# [Exercise details]
Revise the records below, changing every occurrence of "computer-use agent" to "desktop automation agent" and leaving everything else unchanged.

(Records from a pointing dataset)
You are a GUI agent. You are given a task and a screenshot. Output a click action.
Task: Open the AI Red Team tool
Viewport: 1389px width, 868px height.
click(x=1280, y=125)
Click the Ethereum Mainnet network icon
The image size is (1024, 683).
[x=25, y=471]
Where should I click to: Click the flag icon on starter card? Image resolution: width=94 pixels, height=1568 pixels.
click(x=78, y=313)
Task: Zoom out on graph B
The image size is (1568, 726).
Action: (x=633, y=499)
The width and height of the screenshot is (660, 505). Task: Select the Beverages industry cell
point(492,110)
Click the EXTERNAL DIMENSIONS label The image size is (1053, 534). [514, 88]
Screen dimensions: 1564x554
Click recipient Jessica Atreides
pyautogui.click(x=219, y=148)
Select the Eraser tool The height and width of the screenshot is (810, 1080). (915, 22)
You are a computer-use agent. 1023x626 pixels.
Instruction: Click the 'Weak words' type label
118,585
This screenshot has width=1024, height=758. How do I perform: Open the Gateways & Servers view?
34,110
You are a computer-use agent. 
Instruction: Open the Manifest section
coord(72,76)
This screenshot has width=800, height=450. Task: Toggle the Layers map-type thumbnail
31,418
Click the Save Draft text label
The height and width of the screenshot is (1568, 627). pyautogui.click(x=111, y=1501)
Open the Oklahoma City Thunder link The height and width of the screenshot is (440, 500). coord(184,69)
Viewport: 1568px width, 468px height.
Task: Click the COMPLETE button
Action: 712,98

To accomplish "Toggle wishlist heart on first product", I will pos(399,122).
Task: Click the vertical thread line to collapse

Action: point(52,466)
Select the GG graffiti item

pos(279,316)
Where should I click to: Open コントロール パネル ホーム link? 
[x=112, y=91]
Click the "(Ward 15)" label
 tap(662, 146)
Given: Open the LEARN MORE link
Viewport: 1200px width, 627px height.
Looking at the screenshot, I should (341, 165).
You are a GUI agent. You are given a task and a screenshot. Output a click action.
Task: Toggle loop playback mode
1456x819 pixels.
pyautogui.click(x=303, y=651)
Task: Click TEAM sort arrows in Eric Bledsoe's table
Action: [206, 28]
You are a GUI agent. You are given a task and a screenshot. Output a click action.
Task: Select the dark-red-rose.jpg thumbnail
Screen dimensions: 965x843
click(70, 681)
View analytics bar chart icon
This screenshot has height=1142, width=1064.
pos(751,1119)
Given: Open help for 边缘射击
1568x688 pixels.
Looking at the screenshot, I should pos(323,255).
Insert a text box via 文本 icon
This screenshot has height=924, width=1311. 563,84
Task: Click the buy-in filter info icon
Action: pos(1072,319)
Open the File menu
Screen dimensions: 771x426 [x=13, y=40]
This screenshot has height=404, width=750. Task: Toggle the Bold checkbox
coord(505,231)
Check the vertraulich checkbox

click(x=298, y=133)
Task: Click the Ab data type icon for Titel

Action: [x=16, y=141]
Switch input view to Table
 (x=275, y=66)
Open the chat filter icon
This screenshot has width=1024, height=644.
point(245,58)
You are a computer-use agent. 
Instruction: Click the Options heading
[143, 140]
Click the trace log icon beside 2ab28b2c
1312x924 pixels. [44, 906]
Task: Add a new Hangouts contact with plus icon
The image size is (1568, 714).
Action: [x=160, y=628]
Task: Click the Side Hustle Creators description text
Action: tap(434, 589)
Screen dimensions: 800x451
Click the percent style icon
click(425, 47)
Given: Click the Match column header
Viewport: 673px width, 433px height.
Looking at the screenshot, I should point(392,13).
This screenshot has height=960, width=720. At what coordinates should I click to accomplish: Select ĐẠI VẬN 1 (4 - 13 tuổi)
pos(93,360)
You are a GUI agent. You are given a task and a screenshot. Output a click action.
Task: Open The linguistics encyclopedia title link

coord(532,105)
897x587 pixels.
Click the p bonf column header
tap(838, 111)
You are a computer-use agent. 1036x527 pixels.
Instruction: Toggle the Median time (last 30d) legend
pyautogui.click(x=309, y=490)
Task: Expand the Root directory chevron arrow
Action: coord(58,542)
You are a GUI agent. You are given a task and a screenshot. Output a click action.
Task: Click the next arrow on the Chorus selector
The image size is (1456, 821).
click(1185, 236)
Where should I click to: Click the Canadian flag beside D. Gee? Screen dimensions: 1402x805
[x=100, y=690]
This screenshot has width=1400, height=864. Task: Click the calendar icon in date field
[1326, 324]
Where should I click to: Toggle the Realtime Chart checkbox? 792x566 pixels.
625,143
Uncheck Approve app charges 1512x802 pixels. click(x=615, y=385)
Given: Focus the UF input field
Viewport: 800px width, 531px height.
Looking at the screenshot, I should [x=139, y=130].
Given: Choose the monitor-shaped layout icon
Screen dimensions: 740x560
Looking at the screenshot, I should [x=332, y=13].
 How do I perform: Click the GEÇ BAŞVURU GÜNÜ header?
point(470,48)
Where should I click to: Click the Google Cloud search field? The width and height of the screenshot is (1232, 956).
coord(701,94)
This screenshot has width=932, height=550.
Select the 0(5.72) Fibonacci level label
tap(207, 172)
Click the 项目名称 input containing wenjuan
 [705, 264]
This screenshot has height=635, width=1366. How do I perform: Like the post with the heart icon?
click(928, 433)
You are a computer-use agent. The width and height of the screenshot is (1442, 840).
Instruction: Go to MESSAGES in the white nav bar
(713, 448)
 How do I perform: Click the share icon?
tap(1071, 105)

# [Response to this task]
You are a GUI agent. You are given a task and a screenshot. Output a click action.
Task: Open the AI Red Team tool
Viewport: 1389px width, 868px height.
click(x=1280, y=125)
Click the Ethereum Mainnet network icon
The image size is (1024, 683).
[x=25, y=471]
Where should I click to: Click the flag icon on starter card? Image resolution: width=94 pixels, height=1568 pixels.
click(x=78, y=313)
Task: Zoom out on graph B
The image size is (1568, 726).
Action: (x=633, y=499)
The width and height of the screenshot is (660, 505). Task: Select the Beverages industry cell
point(492,110)
Click the EXTERNAL DIMENSIONS label The image size is (1053, 534). [514, 88]
Screen dimensions: 1564x554
Click recipient Jessica Atreides
pyautogui.click(x=219, y=148)
Select the Eraser tool The height and width of the screenshot is (810, 1080). (915, 22)
You are a desktop automation agent. 1023x626 pixels.
Instruction: Click the 'Weak words' type label
118,585
This screenshot has width=1024, height=758. How do I perform: Open the Gateways & Servers view?
34,110
You are a desktop automation agent. 
Instruction: Open the Manifest section
coord(72,76)
This screenshot has width=800, height=450. Task: Toggle the Layers map-type thumbnail
31,418
Click the Save Draft text label
The height and width of the screenshot is (1568, 627). pyautogui.click(x=111, y=1501)
Open the Oklahoma City Thunder link The height and width of the screenshot is (440, 500). coord(184,69)
Viewport: 1568px width, 468px height.
Task: Click the COMPLETE button
Action: 712,98

To accomplish "Toggle wishlist heart on first product", I will pos(399,122).
Task: Click the vertical thread line to collapse

Action: point(52,466)
Select the GG graffiti item

pos(279,316)
Where should I click to: Open コントロール パネル ホーム link? 
[x=112, y=91]
Click the "(Ward 15)" label
 tap(662, 146)
Given: Open the LEARN MORE link
Viewport: 1200px width, 627px height.
Looking at the screenshot, I should (341, 165).
You are a GUI agent. You are given a task and a screenshot. Output a click action.
Task: Toggle loop playback mode
1456x819 pixels.
pyautogui.click(x=303, y=651)
Task: Click TEAM sort arrows in Eric Bledsoe's table
Action: [206, 28]
You are a GUI agent. You are given a task and a screenshot. Output a click action.
Task: Select the dark-red-rose.jpg thumbnail
Screen dimensions: 965x843
click(70, 681)
View analytics bar chart icon
This screenshot has height=1142, width=1064.
pos(751,1119)
Given: Open help for 边缘射击
1568x688 pixels.
Looking at the screenshot, I should pos(323,255).
Insert a text box via 文本 icon
This screenshot has height=924, width=1311. 563,84
Task: Click the buy-in filter info icon
Action: pos(1072,319)
Open the File menu
Screen dimensions: 771x426 [x=13, y=40]
This screenshot has height=404, width=750. Task: Toggle the Bold checkbox
coord(505,231)
Check the vertraulich checkbox

click(x=298, y=133)
Task: Click the Ab data type icon for Titel

Action: [x=16, y=141]
Switch input view to Table
 (x=275, y=66)
Open the chat filter icon
This screenshot has width=1024, height=644.
point(245,58)
You are a desktop automation agent. 
Instruction: Click the Options heading
[143, 140]
Click the trace log icon beside 2ab28b2c
1312x924 pixels. [44, 906]
Task: Add a new Hangouts contact with plus icon
The image size is (1568, 714).
Action: [x=160, y=628]
Task: Click the Side Hustle Creators description text
Action: tap(434, 589)
Screen dimensions: 800x451
Click the percent style icon
click(425, 47)
Given: Click the Match column header
Viewport: 673px width, 433px height.
Looking at the screenshot, I should point(392,13).
This screenshot has height=960, width=720. At what coordinates should I click to accomplish: Select ĐẠI VẬN 1 (4 - 13 tuổi)
pos(93,360)
You are a GUI agent. You are given a task and a screenshot. Output a click action.
Task: Open The linguistics encyclopedia title link

coord(532,105)
897x587 pixels.
Click the p bonf column header
tap(838, 111)
You are a desktop automation agent. 1036x527 pixels.
Instruction: Toggle the Median time (last 30d) legend
pyautogui.click(x=309, y=490)
Task: Expand the Root directory chevron arrow
Action: coord(58,542)
You are a GUI agent. You are given a task and a screenshot. Output a click action.
Task: Click the next arrow on the Chorus selector
The image size is (1456, 821).
click(1185, 236)
Where should I click to: Click the Canadian flag beside D. Gee? Screen dimensions: 1402x805
[x=100, y=690]
This screenshot has width=1400, height=864. Task: Click the calendar icon in date field
[1326, 324]
Where should I click to: Toggle the Realtime Chart checkbox? 792x566 pixels.
625,143
Uncheck Approve app charges 1512x802 pixels. click(x=615, y=385)
Given: Focus the UF input field
Viewport: 800px width, 531px height.
Looking at the screenshot, I should [x=139, y=130].
Given: Choose the monitor-shaped layout icon
Screen dimensions: 740x560
Looking at the screenshot, I should [x=332, y=13].
 How do I perform: Click the GEÇ BAŞVURU GÜNÜ header?
point(470,48)
Where should I click to: Click the Google Cloud search field? The width and height of the screenshot is (1232, 956).
coord(701,94)
This screenshot has width=932, height=550.
Select the 0(5.72) Fibonacci level label
tap(207, 172)
Click the 项目名称 input containing wenjuan
 [705, 264]
This screenshot has height=635, width=1366. How do I perform: Like the post with the heart icon?
click(928, 433)
You are a desktop automation agent. The width and height of the screenshot is (1442, 840).
Instruction: Go to MESSAGES in the white nav bar
(713, 448)
 How do I perform: Click the share icon?
tap(1071, 105)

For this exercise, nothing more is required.